→ **Exercise brief**
Give back the lines of the records exactly, starting at the first and ending at the one with "You are a computer-use agent. This".

(Pixel coordinate grounding data)
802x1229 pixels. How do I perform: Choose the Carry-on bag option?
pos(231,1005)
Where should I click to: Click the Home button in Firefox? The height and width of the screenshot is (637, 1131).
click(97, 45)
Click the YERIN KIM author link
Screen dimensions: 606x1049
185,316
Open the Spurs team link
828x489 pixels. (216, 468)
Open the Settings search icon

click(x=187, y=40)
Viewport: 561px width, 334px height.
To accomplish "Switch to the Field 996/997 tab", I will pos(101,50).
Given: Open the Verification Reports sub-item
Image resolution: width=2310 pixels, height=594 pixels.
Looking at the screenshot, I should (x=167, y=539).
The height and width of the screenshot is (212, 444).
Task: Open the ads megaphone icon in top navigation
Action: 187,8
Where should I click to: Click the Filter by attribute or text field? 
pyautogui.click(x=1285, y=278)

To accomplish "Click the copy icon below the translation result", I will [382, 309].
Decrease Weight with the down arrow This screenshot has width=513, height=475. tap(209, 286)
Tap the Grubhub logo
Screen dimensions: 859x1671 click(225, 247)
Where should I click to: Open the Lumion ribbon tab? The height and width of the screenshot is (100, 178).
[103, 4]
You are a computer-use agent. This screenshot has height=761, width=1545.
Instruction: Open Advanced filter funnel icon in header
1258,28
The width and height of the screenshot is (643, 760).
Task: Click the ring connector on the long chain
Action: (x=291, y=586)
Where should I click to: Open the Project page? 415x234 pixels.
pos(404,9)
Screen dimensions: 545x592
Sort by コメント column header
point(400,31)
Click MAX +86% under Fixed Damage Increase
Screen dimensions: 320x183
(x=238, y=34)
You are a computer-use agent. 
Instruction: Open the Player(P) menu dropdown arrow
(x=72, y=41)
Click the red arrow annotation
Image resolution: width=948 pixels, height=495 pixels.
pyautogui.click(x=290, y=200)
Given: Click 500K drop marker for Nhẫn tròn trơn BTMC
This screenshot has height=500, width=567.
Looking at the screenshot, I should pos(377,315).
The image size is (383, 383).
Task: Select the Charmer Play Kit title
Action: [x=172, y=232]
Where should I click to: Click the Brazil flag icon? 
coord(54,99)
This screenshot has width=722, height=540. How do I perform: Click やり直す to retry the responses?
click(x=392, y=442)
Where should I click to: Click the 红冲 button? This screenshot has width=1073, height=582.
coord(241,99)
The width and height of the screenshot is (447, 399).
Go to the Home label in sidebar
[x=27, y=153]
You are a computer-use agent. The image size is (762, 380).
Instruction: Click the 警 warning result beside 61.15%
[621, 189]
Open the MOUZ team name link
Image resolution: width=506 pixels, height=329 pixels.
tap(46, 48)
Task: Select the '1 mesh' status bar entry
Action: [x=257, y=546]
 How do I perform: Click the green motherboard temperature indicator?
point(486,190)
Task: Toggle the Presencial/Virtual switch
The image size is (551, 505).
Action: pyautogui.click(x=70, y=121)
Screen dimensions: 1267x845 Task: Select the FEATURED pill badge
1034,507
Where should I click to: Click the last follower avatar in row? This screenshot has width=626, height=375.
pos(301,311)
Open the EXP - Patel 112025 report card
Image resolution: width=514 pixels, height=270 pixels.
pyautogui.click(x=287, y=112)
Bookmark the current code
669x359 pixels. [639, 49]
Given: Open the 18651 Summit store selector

→ **Result for this exercise**
802x1229 pixels. How do I perform: Choose the Carry-on bag option?
pos(231,1005)
Where should I click to: Click the Home button in Firefox? The height and width of the screenshot is (637, 1131).
click(97, 45)
Click the YERIN KIM author link
Screen dimensions: 606x1049
185,316
Open the Spurs team link
828x489 pixels. (216, 468)
Open the Settings search icon

click(x=187, y=40)
Viewport: 561px width, 334px height.
To accomplish "Switch to the Field 996/997 tab", I will pos(101,50).
Given: Open the Verification Reports sub-item
Image resolution: width=2310 pixels, height=594 pixels.
Looking at the screenshot, I should (x=167, y=539).
The height and width of the screenshot is (212, 444).
Task: Open the ads megaphone icon in top navigation
Action: 187,8
Where should I click to: Click the Filter by attribute or text field? 
pyautogui.click(x=1285, y=278)

To accomplish "Click the copy icon below the translation result", I will [382, 309].
Decrease Weight with the down arrow This screenshot has width=513, height=475. tap(209, 286)
Tap the Grubhub logo
Screen dimensions: 859x1671 click(225, 247)
Where should I click to: Open the Lumion ribbon tab? The height and width of the screenshot is (100, 178).
[103, 4]
You are a computer-use agent. This screenshot has height=761, width=1545.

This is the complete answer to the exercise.